3. They bridge the gap between your GP and A&E. Don’t get me wrong- IBD Nurses are not an emergency helpline but the main think I see IBD comment that they’re symptoms aren’t severe enough for A&E but they need advice quicker than they can get into their GPs surgery. That’s where IBD nurse come in: they can offer advice on the best course of action and if you do need to go to A&E they can often refer you to them- saving time when you arrive.

4. They can make in clinic appointments. Many IBD nurses can access quicker appointments in specialist IBD clinics. In my case, making the average wait time to see a specialist go from months to within a week.

5. They are empathetic. Although I have had a great experience with the NHS since being diagnosed, the IBD nurses have been outstanding. They completely understand the disease and no questions are too much trouble.

It’s clear that IBD is a complex condition, needing guidance on everything from medication to symptoms to blood test results. In many ways living with IBD can seem like a full-time job, which is why it is so important every patient has access to such an important service. You can click here to send a very quick email to help CCUK in their campaign for everyone to access an IBD Nurse. After all, why should your postcode determine whether you should be allowed access to this vital service?

Make sure you read the rest of my posts on living with IBD!



  1. Jan Alston
    November 20, 2016 / 7:20 pm

    I have recently been allocated an ibd nurse. She is lovely but to be honest I feel that I know more about crohns than she does. All appointments are now with her and I never see the consultant. I had surgery 18 months ago and they removed 18 inches of bowel. This was supposed to relieve me of taking steroids but it hasn’t! She just told me to wean off the steroids with no suggestion of any alternative even though I told her how many flare ups I’d had recently when reducing the steroids. Bring back the consultants I say!

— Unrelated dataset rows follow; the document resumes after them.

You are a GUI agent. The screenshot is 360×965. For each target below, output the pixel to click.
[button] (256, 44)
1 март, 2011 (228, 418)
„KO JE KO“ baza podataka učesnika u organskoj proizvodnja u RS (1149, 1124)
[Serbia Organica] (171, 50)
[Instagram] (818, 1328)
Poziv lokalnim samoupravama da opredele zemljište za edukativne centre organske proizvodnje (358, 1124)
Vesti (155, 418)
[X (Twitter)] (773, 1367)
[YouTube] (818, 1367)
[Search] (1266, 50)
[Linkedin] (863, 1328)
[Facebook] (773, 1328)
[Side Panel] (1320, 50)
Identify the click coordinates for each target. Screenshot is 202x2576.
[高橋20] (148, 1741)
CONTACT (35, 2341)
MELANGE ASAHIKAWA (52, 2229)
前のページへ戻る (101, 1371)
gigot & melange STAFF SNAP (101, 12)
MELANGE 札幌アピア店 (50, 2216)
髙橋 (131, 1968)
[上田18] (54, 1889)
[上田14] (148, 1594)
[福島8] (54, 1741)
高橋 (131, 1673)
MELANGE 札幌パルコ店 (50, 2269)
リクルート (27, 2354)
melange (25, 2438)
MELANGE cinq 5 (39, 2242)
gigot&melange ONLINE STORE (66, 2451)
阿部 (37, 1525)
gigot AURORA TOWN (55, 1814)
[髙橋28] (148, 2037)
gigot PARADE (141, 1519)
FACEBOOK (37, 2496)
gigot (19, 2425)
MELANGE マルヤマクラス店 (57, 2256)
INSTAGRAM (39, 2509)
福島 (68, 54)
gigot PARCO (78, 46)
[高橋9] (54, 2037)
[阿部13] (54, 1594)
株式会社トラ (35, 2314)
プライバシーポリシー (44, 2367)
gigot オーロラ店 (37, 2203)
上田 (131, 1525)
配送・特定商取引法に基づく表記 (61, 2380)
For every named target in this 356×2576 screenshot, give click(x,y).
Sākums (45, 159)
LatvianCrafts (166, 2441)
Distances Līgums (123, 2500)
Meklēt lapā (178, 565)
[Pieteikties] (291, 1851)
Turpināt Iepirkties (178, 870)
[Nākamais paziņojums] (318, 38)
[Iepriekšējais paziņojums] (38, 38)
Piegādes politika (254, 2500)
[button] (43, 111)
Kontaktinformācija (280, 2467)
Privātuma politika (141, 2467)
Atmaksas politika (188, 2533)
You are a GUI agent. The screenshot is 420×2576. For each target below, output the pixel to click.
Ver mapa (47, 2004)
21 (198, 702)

    • Healthyglobetrotting
      November 20, 2016 / 9:10 pm

      interesting alternative; i guess I’ve been really lucky with my IBD nurses!

  2. Jane
    December 1, 2016 / 12:16 am

    I’ve only just been diagnosed with Crohns and I feel as if I’ve dived off a springboard into an empty swimming pool. My consultant told me that I had Crohns and then told me that I needed to have octreotide for a month and then start azathioprine.I’d no idea about self injecting octreotide twice daily , so I called a help group who gave me the name of an IBD nurse. I saw him – told him all about octreotide as he didn’t know anyone using it and that was it. I called ten days later and spoke to a different nurse to ask for advice and didn’t get a response from her for 9 days!

  3. Stephie
    May 29, 2017 / 12:24 pm

    I never had access to an IBD nurse, I don’t think they were a thing when my disease was active. But in relation to my stoma care nurse they love learning tips and tricks that could potentially help others. I can only assume the same goes with IBD nurses since we are all INDIVIDUALS otherwise we would have found or come close to finding a cure. It’s the same with your GI it can take time for them to get to know you and how the disease affects you! I feel people never look at the wider picture and just the negatives on what could potentially help lots of people even with just someone to talk too.